The Bronze Age is well represented around the parish with several sites of finds and a possible small settlement just to the south of the village of Bishop Norton, with further cropmarks of the same age a little further south alongside the Glentham Road. There appears to be less recorded from the Iron Age, however, since it is difficult to discern a clear cut-off point in the habits and culture of British people between the Iron Age and the Roman period, that is not too surprising.

The Roman period is well represented in the record. At Low Place on Cross Lane there is evidence of a Romano-British settlement or large farmstead; given the high number of Neolithic finds locally, there is, perhaps, reason to suppose that there may have been continuity of settlement here at that time for a thousand years or more. At the western end of the parish between the modern village and Atterby mill there is evidence of both a villa and a possible Roman settlement. between that site (on record 50547) and of a branch of the Ermine Street running towards it on record 50574. Given that Lincoln was a colonia, is it possible that this was a settlement of one or more former legionaries?

There is evidence of other settlements from the medieval period, including Crossholme and at Atterby. Besides these, there is evidence of a medieval mill dam on the Atterby Beck close to Atterby Mill, suggesting that this site had been home to a water mill for a long period before 1802. The entry for Bishop Norton in Domesday shows that the Bishop owned a mill as part of his manor here.

Later material in the HER includes post-medieval structures and finds, including evidence of a windmill on Atterby Lane not far from the old water mill.
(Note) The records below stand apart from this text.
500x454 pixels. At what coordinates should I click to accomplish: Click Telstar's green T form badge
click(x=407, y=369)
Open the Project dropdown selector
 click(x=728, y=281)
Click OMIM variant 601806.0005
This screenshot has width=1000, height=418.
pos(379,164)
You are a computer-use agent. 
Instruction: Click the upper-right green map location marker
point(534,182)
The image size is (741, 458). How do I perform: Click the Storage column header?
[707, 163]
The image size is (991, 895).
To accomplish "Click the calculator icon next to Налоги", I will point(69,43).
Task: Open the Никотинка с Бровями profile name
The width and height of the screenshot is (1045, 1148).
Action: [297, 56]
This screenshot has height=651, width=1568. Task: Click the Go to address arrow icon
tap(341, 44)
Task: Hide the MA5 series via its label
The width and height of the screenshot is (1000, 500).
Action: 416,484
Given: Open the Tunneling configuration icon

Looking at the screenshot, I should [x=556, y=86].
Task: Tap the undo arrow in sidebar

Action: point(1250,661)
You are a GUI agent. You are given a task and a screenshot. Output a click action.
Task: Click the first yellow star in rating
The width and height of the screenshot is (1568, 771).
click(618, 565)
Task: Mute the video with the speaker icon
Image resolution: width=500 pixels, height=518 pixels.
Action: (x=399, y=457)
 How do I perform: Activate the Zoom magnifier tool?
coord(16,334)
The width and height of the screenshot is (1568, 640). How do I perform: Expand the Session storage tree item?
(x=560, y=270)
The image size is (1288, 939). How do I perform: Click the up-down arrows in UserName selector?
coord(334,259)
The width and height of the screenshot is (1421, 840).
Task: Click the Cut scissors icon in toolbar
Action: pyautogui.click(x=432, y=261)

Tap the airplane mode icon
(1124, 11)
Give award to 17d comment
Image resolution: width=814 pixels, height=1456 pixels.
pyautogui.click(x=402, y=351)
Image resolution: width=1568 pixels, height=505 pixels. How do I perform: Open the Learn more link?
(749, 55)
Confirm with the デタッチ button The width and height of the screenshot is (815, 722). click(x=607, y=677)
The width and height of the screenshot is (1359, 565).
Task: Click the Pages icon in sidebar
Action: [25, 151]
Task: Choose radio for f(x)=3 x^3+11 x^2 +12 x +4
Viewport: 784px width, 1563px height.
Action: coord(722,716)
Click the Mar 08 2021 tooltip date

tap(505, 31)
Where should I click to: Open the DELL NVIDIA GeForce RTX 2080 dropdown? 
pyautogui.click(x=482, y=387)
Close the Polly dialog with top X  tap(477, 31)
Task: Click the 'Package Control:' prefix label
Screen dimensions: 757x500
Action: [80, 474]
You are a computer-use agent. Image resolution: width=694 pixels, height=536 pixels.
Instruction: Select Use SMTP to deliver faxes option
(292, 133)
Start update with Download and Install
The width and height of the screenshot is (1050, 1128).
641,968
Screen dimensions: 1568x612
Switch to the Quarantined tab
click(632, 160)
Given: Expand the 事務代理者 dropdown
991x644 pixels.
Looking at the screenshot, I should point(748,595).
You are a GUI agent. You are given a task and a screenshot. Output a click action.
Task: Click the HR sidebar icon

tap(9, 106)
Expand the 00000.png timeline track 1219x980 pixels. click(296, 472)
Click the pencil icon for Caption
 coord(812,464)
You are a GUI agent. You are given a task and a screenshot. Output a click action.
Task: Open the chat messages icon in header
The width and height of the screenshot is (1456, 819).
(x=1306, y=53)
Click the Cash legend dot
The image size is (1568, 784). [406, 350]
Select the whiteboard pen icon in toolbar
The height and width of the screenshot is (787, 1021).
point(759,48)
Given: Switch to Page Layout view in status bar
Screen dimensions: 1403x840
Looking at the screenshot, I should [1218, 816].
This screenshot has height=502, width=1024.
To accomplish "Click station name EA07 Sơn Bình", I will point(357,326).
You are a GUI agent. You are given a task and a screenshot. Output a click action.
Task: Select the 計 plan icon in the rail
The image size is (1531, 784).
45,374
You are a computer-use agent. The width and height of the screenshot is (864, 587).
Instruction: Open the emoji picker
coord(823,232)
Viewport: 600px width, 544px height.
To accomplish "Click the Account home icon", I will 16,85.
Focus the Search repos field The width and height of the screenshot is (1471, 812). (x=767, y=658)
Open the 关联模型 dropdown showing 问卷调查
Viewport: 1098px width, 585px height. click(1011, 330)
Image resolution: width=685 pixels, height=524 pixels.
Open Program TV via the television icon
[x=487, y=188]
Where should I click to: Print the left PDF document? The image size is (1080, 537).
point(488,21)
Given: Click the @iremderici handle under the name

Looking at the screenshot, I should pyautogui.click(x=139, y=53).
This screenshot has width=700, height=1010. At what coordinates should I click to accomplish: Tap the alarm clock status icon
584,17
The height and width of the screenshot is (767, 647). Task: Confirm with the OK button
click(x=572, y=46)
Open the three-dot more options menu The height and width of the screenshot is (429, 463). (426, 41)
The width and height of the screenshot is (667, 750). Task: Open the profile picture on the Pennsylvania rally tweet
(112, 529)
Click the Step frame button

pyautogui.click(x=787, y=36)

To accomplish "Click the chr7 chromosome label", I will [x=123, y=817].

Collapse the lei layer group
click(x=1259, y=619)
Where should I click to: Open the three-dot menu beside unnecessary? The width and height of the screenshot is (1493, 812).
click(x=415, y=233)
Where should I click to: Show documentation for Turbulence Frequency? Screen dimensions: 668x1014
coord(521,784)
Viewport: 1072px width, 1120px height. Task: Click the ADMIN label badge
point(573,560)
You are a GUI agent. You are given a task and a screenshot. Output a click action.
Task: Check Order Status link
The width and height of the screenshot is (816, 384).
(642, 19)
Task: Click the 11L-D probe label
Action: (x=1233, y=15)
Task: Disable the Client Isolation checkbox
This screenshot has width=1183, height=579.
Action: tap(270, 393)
The only human remains were a couple of bone fragments in a pit alongside Main Street.

What is clear in these records is the sheer scale and spread of the finds making the probability of archaeology throughout the parish rank highly. The fact that there has been so many identified sites and finds despite a lack of organised archaeological excavation or other investigations, suggests that the number of recorded sites would almost certainly grow significantly if they were to occur.